Convert all of the data below into a Markdown table with two columns, Row and Line, giving each line a numbered row of its own and leaving out any blank lines.

[Entries on locating words and elements]
===
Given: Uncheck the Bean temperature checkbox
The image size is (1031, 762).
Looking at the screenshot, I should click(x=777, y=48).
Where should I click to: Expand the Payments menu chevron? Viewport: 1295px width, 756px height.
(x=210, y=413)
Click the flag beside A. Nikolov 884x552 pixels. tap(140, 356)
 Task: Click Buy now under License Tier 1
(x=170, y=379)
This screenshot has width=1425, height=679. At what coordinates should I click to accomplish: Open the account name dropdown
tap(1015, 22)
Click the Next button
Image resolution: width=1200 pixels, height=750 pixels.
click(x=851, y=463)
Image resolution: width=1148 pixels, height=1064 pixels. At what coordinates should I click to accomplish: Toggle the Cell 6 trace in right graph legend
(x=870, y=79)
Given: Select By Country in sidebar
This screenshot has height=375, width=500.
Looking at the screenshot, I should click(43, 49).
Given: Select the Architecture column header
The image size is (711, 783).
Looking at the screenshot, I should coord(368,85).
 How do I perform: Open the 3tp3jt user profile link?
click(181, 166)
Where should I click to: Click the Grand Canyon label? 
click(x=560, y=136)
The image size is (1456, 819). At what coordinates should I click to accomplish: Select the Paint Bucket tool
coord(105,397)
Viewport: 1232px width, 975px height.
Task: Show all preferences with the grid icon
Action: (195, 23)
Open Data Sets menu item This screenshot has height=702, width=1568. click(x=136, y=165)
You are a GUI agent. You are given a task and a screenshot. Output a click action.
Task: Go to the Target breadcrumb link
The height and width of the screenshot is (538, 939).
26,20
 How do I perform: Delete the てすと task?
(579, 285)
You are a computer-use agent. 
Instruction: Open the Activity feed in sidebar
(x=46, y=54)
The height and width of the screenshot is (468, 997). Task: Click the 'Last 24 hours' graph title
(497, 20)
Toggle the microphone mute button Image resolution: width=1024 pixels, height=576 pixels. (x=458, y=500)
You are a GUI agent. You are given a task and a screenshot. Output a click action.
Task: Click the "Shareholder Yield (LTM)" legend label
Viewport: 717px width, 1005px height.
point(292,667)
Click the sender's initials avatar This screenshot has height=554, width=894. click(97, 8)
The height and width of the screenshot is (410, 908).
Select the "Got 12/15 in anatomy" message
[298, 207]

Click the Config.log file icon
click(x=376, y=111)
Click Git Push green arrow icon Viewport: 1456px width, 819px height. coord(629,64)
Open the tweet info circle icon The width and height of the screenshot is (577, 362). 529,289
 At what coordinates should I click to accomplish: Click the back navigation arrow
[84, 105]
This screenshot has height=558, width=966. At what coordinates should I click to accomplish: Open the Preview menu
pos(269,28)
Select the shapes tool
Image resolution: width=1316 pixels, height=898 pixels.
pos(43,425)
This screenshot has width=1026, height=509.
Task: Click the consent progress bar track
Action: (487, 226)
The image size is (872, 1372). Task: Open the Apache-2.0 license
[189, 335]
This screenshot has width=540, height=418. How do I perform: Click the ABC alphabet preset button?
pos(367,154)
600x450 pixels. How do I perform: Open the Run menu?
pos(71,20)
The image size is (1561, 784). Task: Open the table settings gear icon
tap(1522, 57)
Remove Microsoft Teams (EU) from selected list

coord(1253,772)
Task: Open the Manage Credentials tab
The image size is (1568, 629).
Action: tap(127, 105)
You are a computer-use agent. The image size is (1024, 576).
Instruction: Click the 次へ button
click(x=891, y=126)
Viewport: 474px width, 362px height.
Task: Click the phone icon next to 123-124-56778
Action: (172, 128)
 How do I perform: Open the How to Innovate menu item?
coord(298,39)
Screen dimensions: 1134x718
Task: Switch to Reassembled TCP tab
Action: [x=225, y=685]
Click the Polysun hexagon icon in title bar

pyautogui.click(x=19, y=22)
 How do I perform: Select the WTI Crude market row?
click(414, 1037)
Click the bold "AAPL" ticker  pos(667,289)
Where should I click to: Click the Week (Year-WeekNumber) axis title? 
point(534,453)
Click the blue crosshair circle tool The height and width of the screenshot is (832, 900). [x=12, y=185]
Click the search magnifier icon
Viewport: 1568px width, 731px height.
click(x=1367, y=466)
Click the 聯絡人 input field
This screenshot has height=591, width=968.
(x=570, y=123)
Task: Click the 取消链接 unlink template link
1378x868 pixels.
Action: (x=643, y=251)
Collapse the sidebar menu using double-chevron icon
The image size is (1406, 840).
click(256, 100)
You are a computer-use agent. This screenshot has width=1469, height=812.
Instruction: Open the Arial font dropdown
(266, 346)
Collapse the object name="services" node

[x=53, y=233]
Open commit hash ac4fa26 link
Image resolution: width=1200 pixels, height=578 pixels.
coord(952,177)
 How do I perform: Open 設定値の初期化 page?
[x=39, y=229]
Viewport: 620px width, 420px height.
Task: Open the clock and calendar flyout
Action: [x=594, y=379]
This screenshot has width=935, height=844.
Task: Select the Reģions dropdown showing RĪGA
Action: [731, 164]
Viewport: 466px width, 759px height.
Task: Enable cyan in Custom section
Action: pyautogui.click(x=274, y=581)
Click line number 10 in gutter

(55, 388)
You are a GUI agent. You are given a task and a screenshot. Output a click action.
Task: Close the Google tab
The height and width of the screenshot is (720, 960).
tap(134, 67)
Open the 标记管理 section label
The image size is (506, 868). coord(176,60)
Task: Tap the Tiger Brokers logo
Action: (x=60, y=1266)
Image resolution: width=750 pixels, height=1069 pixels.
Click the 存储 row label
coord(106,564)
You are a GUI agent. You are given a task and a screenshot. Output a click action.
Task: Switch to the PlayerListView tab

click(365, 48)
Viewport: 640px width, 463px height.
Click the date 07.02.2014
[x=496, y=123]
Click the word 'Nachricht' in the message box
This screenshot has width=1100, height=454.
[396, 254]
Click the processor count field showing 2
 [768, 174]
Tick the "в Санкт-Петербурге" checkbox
===
[RESPONSE]
| Row | Line |
|---|---|
| 1 | Given: Uncheck the Bean temperature checkbox |
| 2 | The image size is (1031, 762). |
| 3 | Looking at the screenshot, I should click(x=777, y=48). |
| 4 | Where should I click to: Expand the Payments menu chevron? Viewport: 1295px width, 756px height. |
| 5 | (x=210, y=413) |
| 6 | Click the flag beside A. Nikolov 884x552 pixels. tap(140, 356) |
| 7 |  Task: Click Buy now under License Tier 1 |
| 8 | (x=170, y=379) |
| 9 | This screenshot has width=1425, height=679. At what coordinates should I click to accomplish: Open the account name dropdown |
| 10 | tap(1015, 22) |
| 11 | Click the Next button |
| 12 | Image resolution: width=1200 pixels, height=750 pixels. |
| 13 | click(x=851, y=463) |
| 14 | Image resolution: width=1148 pixels, height=1064 pixels. At what coordinates should I click to accomplish: Toggle the Cell 6 trace in right graph legend |
| 15 | (x=870, y=79) |
| 16 | Given: Select By Country in sidebar |
| 17 | This screenshot has height=375, width=500. |
| 18 | Looking at the screenshot, I should click(43, 49). |
| 19 | Given: Select the Architecture column header |
| 20 | The image size is (711, 783). |
| 21 | Looking at the screenshot, I should coord(368,85). |
| 22 |  How do I perform: Open the 3tp3jt user profile link? |
| 23 | click(181, 166) |
| 24 | Where should I click to: Click the Grand Canyon label?  |
| 25 | click(x=560, y=136) |
| 26 | The image size is (1456, 819). At what coordinates should I click to accomplish: Select the Paint Bucket tool |
| 27 | coord(105,397) |
| 28 | Viewport: 1232px width, 975px height. |
| 29 | Task: Show all preferences with the grid icon |
| 30 | Action: (195, 23) |
| 31 | Open Data Sets menu item This screenshot has height=702, width=1568. click(x=136, y=165) |
| 32 | You are a GUI agent. You are given a task and a screenshot. Output a click action. |
| 33 | Task: Go to the Target breadcrumb link |
| 34 | The height and width of the screenshot is (538, 939). |
| 35 | 26,20 |
| 36 |  How do I perform: Delete the てすと task? |
| 37 | (579, 285) |
| 38 | You are a computer-use agent.  |
| 39 | Instruction: Open the Activity feed in sidebar |
| 40 | (x=46, y=54) |
| 41 | The height and width of the screenshot is (468, 997). Task: Click the 'Last 24 hours' graph title |
| 42 | (497, 20) |
| 43 | Toggle the microphone mute button Image resolution: width=1024 pixels, height=576 pixels. (x=458, y=500) |
| 44 | You are a GUI agent. You are given a task and a screenshot. Output a click action. |
| 45 | Task: Click the "Shareholder Yield (LTM)" legend label |
| 46 | Viewport: 717px width, 1005px height. |
| 47 | point(292,667) |
| 48 | Click the sender's initials avatar This screenshot has height=554, width=894. click(97, 8) |
| 49 | The height and width of the screenshot is (410, 908). |
| 50 | Select the "Got 12/15 in anatomy" message |
| 51 | [298, 207] |
| 52 | Click the Config.log file icon |
| 53 | click(x=376, y=111) |
| 54 | Click Git Push green arrow icon Viewport: 1456px width, 819px height. coord(629,64) |
| 55 | Open the tweet info circle icon The width and height of the screenshot is (577, 362). 529,289 |
| 56 |  At what coordinates should I click to accomplish: Click the back navigation arrow |
| 57 | [84, 105] |
| 58 | This screenshot has height=558, width=966. At what coordinates should I click to accomplish: Open the Preview menu |
| 59 | pos(269,28) |
| 60 | Select the shapes tool |
| 61 | Image resolution: width=1316 pixels, height=898 pixels. |
| 62 | pos(43,425) |
| 63 | This screenshot has width=1026, height=509. |
| 64 | Task: Click the consent progress bar track |
| 65 | Action: (487, 226) |
| 66 | The image size is (872, 1372). Task: Open the Apache-2.0 license |
| 67 | [189, 335] |
| 68 | This screenshot has width=540, height=418. How do I perform: Click the ABC alphabet preset button? |
| 69 | pos(367,154) |
| 70 | 600x450 pixels. How do I perform: Open the Run menu? |
| 71 | pos(71,20) |
| 72 | The image size is (1561, 784). Task: Open the table settings gear icon |
| 73 | tap(1522, 57) |
| 74 | Remove Microsoft Teams (EU) from selected list |
| 75 | coord(1253,772) |
| 76 | Task: Open the Manage Credentials tab |
| 77 | The image size is (1568, 629). |
| 78 | Action: tap(127, 105) |
| 79 | You are a computer-use agent. The image size is (1024, 576). |
| 80 | Instruction: Click the 次へ button |
| 81 | click(x=891, y=126) |
| 82 | Viewport: 474px width, 362px height. |
| 83 | Task: Click the phone icon next to 123-124-56778 |
| 84 | Action: (172, 128) |
| 85 |  How do I perform: Open the How to Innovate menu item? |
| 86 | coord(298,39) |
| 87 | Screen dimensions: 1134x718 |
| 88 | Task: Switch to Reassembled TCP tab |
| 89 | Action: [x=225, y=685] |
| 90 | Click the Polysun hexagon icon in title bar |
| 91 | pyautogui.click(x=19, y=22) |
| 92 |  How do I perform: Select the WTI Crude market row? |
| 93 | click(414, 1037) |
| 94 | Click the bold "AAPL" ticker  pos(667,289) |
| 95 | Where should I click to: Click the Week (Year-WeekNumber) axis title?  |
| 96 | point(534,453) |
| 97 | Click the blue crosshair circle tool The height and width of the screenshot is (832, 900). [x=12, y=185] |
| 98 | Click the search magnifier icon |
| 99 | Viewport: 1568px width, 731px height. |
| 100 | click(x=1367, y=466) |
| 101 | Click the 聯絡人 input field |
| 102 | This screenshot has height=591, width=968. |
| 103 | (x=570, y=123) |
| 104 | Task: Click the 取消链接 unlink template link |
| 105 | 1378x868 pixels. |
| 106 | Action: (x=643, y=251) |
| 107 | Collapse the sidebar menu using double-chevron icon |
| 108 | The image size is (1406, 840). |
| 109 | click(256, 100) |
| 110 | You are a computer-use agent. This screenshot has width=1469, height=812. |
| 111 | Instruction: Open the Arial font dropdown |
| 112 | (266, 346) |
| 113 | Collapse the object name="services" node |
| 114 | [x=53, y=233] |
| 115 | Open commit hash ac4fa26 link |
| 116 | Image resolution: width=1200 pixels, height=578 pixels. |
| 117 | coord(952,177) |
| 118 |  How do I perform: Open 設定値の初期化 page? |
| 119 | [x=39, y=229] |
| 120 | Viewport: 620px width, 420px height. |
| 121 | Task: Open the clock and calendar flyout |
| 122 | Action: [x=594, y=379] |
| 123 | This screenshot has width=935, height=844. |
| 124 | Task: Select the Reģions dropdown showing RĪGA |
| 125 | Action: [731, 164] |
| 126 | Viewport: 466px width, 759px height. |
| 127 | Task: Enable cyan in Custom section |
| 128 | Action: pyautogui.click(x=274, y=581) |
| 129 | Click line number 10 in gutter |
| 130 | (55, 388) |
| 131 | You are a GUI agent. You are given a task and a screenshot. Output a click action. |
| 132 | Task: Close the Google tab |
| 133 | The height and width of the screenshot is (720, 960). |
| 134 | tap(134, 67) |
| 135 | Open the 标记管理 section label |
| 136 | The image size is (506, 868). coord(176,60) |
| 137 | Task: Tap the Tiger Brokers logo |
| 138 | Action: (x=60, y=1266) |
| 139 | Image resolution: width=750 pixels, height=1069 pixels. |
| 140 | Click the 存储 row label |
| 141 | coord(106,564) |
| 142 | You are a GUI agent. You are given a task and a screenshot. Output a click action. |
| 143 | Task: Switch to the PlayerListView tab |
| 144 | click(365, 48) |
| 145 | Viewport: 640px width, 463px height. |
| 146 | Click the date 07.02.2014 |
| 147 | [x=496, y=123] |
| 148 | Click the word 'Nachricht' in the message box |
| 149 | This screenshot has width=1100, height=454. |
| 150 | [396, 254] |
| 151 | Click the processor count field showing 2 |
| 152 |  [768, 174] |
| 153 | Tick the "в Санкт-Петербурге" checkbox |